Write out exactly, with no other output, the lines below from the one that contains "This screenshot has width=624, height=378." through the end.

## GIVEN RECORDS
────────────────────────────────────────
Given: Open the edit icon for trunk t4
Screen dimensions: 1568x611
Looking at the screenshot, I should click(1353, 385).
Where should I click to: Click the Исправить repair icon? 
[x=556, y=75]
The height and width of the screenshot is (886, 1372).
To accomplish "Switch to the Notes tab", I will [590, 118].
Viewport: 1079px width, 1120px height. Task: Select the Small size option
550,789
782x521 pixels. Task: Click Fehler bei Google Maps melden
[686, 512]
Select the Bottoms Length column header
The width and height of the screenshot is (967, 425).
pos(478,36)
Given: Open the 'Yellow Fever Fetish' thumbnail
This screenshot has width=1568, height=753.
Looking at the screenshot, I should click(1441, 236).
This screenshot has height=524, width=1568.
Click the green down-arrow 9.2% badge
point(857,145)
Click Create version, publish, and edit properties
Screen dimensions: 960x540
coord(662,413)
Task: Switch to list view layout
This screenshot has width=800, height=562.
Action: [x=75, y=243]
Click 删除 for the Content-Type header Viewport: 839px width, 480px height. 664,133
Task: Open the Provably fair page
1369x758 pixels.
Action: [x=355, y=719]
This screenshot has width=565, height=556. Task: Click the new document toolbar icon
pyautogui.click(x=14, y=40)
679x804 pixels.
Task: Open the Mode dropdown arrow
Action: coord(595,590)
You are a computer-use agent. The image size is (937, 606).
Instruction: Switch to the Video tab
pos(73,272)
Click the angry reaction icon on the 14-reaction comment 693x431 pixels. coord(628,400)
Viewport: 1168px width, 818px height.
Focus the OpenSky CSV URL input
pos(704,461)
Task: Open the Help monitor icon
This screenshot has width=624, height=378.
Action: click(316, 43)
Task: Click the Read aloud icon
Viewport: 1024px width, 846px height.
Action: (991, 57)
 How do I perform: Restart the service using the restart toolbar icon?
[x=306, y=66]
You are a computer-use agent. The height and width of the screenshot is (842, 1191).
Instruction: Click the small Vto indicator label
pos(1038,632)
────────────────────────────────────────
## YOUR RESPONSE
This screenshot has width=624, height=378.
Action: click(316, 43)
Task: Click the Read aloud icon
Viewport: 1024px width, 846px height.
Action: (991, 57)
 How do I perform: Restart the service using the restart toolbar icon?
[x=306, y=66]
You are a computer-use agent. The height and width of the screenshot is (842, 1191).
Instruction: Click the small Vto indicator label
pos(1038,632)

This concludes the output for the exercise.